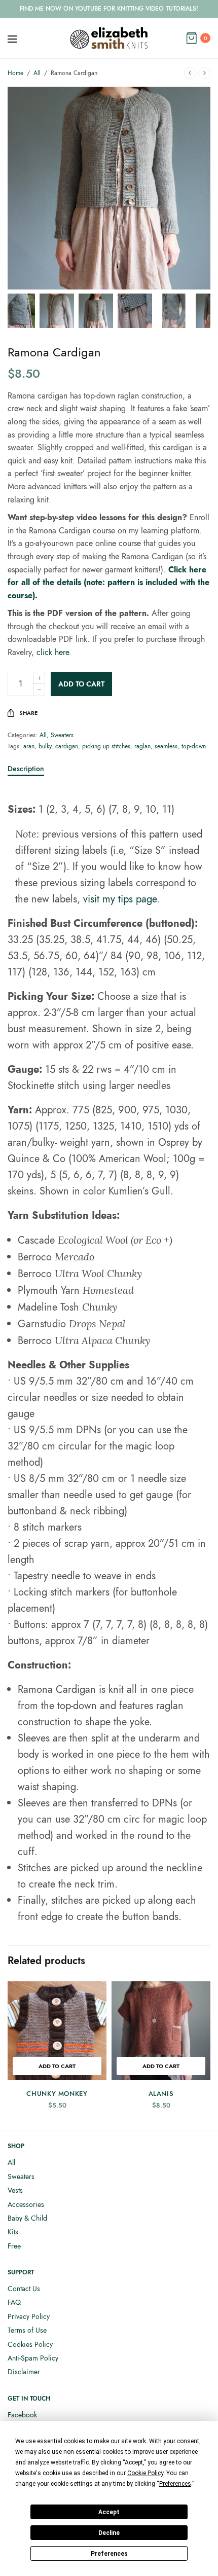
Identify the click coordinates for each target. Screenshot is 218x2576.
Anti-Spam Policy (33, 2358)
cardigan (66, 746)
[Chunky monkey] (57, 2030)
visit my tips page (120, 899)
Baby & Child (27, 2218)
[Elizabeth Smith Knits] (109, 38)
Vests (15, 2190)
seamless (166, 746)
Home (15, 73)
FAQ (14, 2302)
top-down (193, 746)
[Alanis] (161, 2030)
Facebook (22, 2415)
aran (28, 746)
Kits (13, 2232)
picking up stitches (106, 746)
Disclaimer (24, 2372)
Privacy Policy (29, 2316)
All (37, 73)
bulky (45, 746)
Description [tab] (26, 769)
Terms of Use (27, 2330)
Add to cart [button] (57, 2066)
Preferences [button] (175, 2483)
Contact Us (24, 2288)
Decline (109, 2532)
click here (53, 652)
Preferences (109, 2553)
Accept (109, 2512)
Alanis (161, 2093)
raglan (142, 746)
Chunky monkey (56, 2093)
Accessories (26, 2204)
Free (14, 2246)
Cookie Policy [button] (145, 2473)
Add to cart (81, 684)
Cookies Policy (30, 2344)
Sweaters (62, 735)
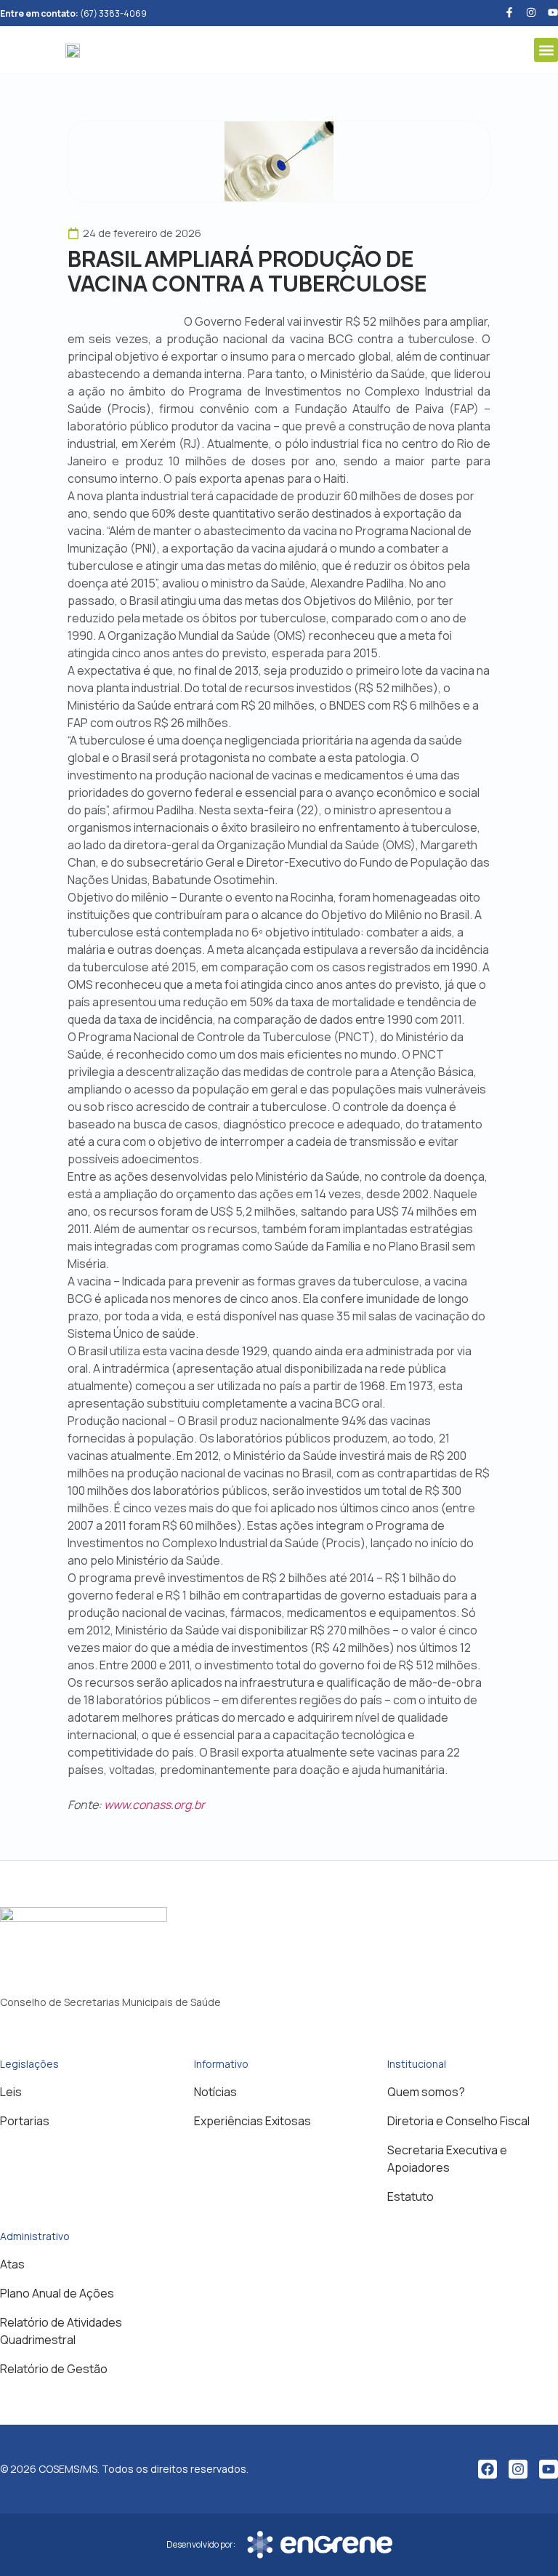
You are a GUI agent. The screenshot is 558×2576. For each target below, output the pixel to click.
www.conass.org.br (154, 1805)
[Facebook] (487, 2469)
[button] (546, 50)
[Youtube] (553, 12)
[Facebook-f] (509, 12)
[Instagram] (518, 2469)
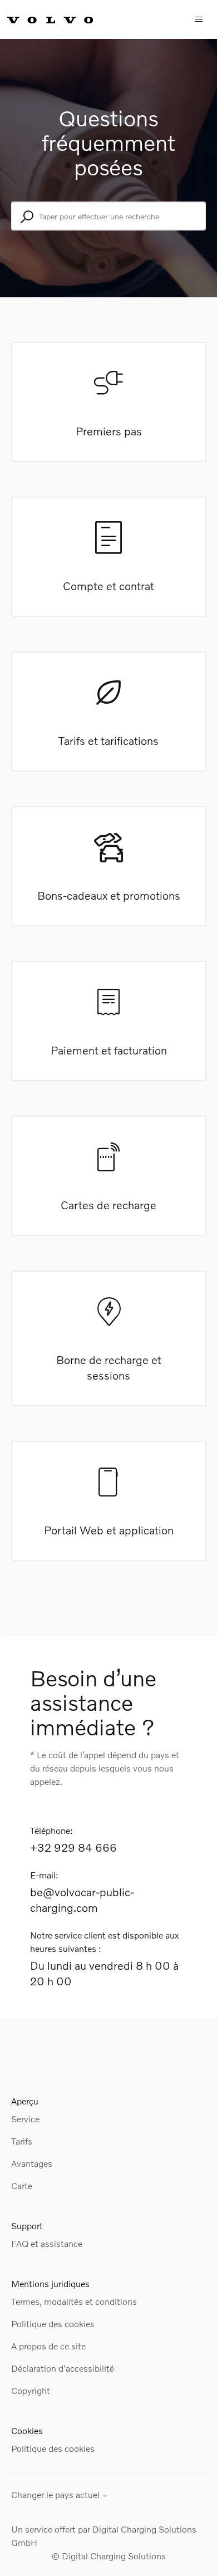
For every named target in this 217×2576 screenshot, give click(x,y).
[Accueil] (62, 19)
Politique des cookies (53, 2323)
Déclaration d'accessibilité (62, 2368)
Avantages (31, 2163)
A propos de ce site (48, 2346)
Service (25, 2118)
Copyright (30, 2390)
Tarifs (21, 2141)
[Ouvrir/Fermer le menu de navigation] (198, 19)
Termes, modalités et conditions (74, 2301)
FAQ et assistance (46, 2243)
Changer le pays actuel (56, 2495)
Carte (21, 2185)
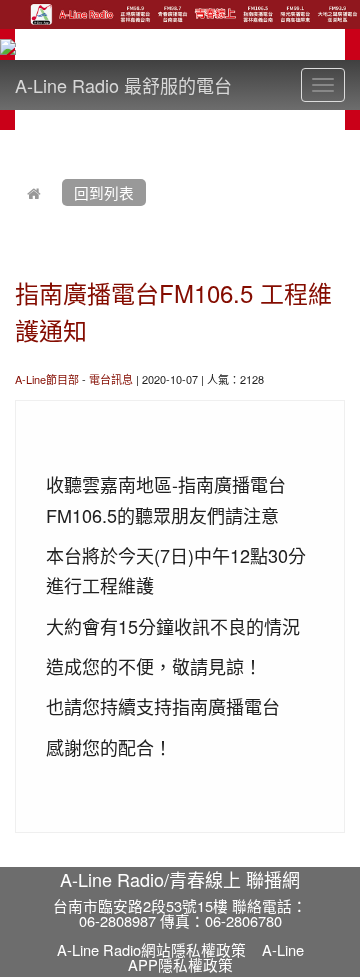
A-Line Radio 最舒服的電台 (123, 85)
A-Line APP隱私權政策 (216, 957)
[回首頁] (34, 192)
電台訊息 (111, 379)
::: (19, 142)
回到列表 (104, 192)
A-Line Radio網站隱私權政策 (151, 949)
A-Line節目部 (47, 379)
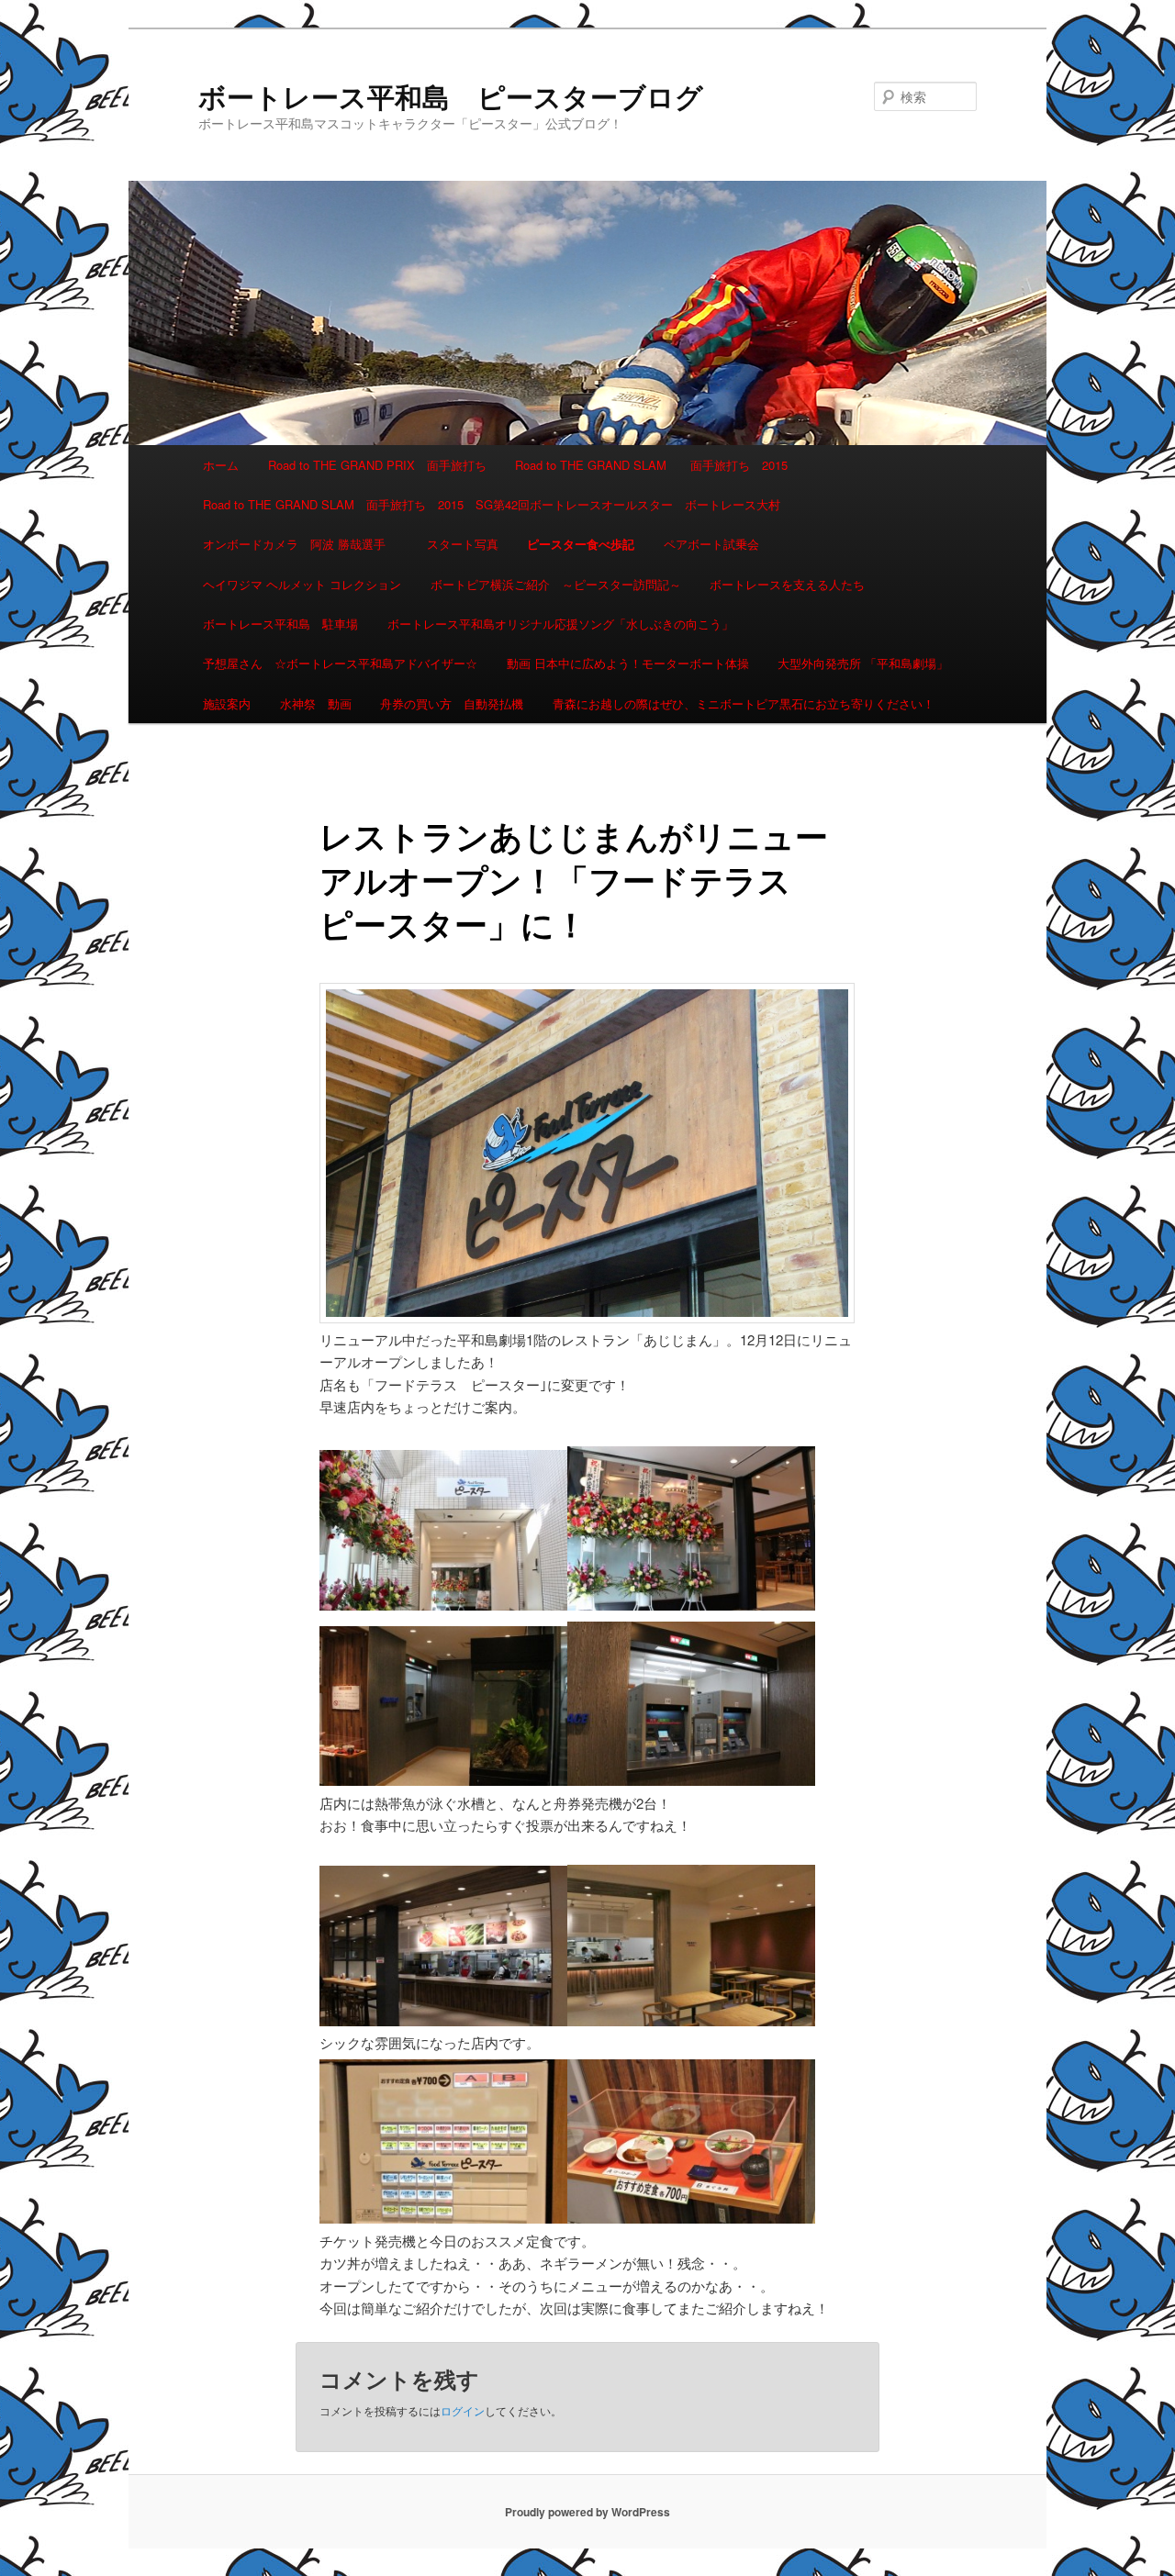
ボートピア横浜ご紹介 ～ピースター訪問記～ (556, 584)
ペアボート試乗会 (711, 543)
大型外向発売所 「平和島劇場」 (863, 663)
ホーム (221, 465)
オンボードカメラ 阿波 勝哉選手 (300, 543)
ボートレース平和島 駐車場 (280, 623)
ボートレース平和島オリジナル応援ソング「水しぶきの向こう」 (560, 623)
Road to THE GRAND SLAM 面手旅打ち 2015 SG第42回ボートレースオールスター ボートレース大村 (491, 504)
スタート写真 (462, 543)
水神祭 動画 (316, 703)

==========

Where a line of the records contains the word "target", copy that line.

Identify the click coordinates for each target. Screenshot is 218x2576.
You are a GUI agent. The screenshot is 558×2576. For each target below, output the pixel to click.
For every named target in this 217×2576 screenshot, give click(x,y).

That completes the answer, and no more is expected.